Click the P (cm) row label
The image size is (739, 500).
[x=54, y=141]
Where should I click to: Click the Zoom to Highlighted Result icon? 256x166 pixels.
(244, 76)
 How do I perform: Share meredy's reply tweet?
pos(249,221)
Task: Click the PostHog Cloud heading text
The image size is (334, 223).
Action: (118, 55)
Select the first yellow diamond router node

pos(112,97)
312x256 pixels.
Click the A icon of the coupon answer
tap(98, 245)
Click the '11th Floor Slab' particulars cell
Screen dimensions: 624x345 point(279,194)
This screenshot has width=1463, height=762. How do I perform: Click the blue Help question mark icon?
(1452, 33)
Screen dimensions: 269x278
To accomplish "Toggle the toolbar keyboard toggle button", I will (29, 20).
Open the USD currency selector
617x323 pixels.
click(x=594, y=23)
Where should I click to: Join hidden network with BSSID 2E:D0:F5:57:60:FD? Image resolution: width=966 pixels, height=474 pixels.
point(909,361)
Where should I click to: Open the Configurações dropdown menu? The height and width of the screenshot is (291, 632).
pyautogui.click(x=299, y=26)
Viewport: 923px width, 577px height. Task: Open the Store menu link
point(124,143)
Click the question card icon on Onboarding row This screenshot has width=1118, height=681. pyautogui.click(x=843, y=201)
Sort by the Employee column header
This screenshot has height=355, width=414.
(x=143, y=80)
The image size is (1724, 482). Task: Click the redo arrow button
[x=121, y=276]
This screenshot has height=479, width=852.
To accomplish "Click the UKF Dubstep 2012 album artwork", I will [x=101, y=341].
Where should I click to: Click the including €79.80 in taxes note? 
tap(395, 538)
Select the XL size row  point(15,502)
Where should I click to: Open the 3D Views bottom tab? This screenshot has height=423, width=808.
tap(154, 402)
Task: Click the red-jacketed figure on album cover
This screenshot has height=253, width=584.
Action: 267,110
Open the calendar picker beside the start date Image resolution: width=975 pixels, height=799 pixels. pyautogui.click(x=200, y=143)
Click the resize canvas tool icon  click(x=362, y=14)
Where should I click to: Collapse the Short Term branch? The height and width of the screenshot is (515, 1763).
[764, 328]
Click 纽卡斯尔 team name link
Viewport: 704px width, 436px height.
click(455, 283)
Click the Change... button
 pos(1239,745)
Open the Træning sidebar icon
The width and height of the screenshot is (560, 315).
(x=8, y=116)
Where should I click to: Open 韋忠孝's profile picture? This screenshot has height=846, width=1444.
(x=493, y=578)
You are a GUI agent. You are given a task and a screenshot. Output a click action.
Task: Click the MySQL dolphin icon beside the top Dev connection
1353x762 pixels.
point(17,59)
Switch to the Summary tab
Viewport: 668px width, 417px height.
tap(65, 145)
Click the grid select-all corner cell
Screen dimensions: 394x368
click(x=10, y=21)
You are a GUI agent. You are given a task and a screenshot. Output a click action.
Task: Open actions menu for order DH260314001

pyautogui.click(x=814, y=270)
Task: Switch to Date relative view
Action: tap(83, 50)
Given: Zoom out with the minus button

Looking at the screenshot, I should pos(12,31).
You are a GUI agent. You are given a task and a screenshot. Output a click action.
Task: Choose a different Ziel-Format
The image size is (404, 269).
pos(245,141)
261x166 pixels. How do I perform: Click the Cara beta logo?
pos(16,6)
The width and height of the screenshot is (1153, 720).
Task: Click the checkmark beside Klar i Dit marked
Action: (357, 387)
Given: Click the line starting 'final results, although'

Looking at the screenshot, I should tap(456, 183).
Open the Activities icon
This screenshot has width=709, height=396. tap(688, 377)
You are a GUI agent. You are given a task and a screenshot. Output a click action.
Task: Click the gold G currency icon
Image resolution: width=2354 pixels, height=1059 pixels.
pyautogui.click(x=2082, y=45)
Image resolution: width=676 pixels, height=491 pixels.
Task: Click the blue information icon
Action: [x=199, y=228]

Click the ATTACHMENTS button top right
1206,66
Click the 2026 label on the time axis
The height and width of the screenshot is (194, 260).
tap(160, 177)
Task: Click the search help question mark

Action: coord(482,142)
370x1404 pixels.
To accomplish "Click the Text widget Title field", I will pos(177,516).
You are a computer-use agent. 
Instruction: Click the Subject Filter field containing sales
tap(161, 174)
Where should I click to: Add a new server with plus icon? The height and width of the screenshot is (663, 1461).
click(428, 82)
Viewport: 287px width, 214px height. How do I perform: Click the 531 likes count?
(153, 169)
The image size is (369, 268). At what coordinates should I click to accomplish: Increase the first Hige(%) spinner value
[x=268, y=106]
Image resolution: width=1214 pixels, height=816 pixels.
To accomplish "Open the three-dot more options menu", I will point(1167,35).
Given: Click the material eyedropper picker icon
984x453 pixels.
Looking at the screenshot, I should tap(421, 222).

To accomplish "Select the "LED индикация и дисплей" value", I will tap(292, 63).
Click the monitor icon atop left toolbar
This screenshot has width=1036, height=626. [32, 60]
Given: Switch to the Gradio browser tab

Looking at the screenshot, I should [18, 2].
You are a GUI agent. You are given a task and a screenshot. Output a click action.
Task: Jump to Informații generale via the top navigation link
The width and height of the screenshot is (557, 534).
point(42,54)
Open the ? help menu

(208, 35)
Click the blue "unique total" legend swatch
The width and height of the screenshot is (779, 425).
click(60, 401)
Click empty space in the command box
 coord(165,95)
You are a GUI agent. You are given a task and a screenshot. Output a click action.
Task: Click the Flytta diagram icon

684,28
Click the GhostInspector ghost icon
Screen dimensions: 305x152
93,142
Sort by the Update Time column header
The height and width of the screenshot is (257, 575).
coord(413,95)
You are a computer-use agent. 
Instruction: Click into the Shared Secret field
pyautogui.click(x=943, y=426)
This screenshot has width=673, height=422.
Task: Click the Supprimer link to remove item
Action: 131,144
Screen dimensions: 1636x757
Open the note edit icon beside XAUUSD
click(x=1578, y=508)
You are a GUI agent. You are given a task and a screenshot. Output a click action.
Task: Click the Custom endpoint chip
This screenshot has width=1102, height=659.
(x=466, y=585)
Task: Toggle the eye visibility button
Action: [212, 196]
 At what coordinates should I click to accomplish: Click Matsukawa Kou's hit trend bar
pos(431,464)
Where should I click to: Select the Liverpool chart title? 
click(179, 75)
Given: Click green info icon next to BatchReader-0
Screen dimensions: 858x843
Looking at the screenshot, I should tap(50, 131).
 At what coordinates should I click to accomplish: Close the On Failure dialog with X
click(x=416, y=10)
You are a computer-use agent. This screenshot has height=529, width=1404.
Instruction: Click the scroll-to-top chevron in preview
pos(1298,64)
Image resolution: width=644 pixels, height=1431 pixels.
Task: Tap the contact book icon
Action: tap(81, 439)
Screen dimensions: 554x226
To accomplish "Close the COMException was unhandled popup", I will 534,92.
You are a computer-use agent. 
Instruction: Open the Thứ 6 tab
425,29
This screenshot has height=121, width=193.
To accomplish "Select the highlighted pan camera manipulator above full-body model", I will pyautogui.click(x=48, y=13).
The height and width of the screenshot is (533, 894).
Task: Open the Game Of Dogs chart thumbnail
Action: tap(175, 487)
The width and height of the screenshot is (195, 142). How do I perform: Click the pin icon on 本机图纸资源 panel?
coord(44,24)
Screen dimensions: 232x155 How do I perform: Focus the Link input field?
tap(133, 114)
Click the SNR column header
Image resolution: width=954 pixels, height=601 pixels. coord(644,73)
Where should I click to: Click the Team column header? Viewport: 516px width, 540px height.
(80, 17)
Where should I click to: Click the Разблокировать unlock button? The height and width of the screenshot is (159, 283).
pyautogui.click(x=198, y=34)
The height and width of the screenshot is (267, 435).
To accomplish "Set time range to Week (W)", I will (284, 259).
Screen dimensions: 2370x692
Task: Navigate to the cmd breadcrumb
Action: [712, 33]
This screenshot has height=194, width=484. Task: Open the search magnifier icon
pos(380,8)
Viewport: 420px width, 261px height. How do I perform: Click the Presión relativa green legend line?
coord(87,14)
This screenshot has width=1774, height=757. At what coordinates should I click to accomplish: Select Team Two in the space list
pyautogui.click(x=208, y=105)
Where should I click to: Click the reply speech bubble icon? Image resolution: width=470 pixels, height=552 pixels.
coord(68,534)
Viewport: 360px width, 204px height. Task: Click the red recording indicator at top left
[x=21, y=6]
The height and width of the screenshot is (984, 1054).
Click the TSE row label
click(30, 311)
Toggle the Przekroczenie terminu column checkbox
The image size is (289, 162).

__Goal of the exercise__
Using the material above, quote the first line and each line after it, stopping at and including the line that holds "Task: Click the PostHog Cloud heading text".

__Answer to the exercise__
Click the P (cm) row label
The image size is (739, 500).
[x=54, y=141]
Where should I click to: Click the Zoom to Highlighted Result icon? 256x166 pixels.
(244, 76)
 How do I perform: Share meredy's reply tweet?
pos(249,221)
Task: Click the PostHog Cloud heading text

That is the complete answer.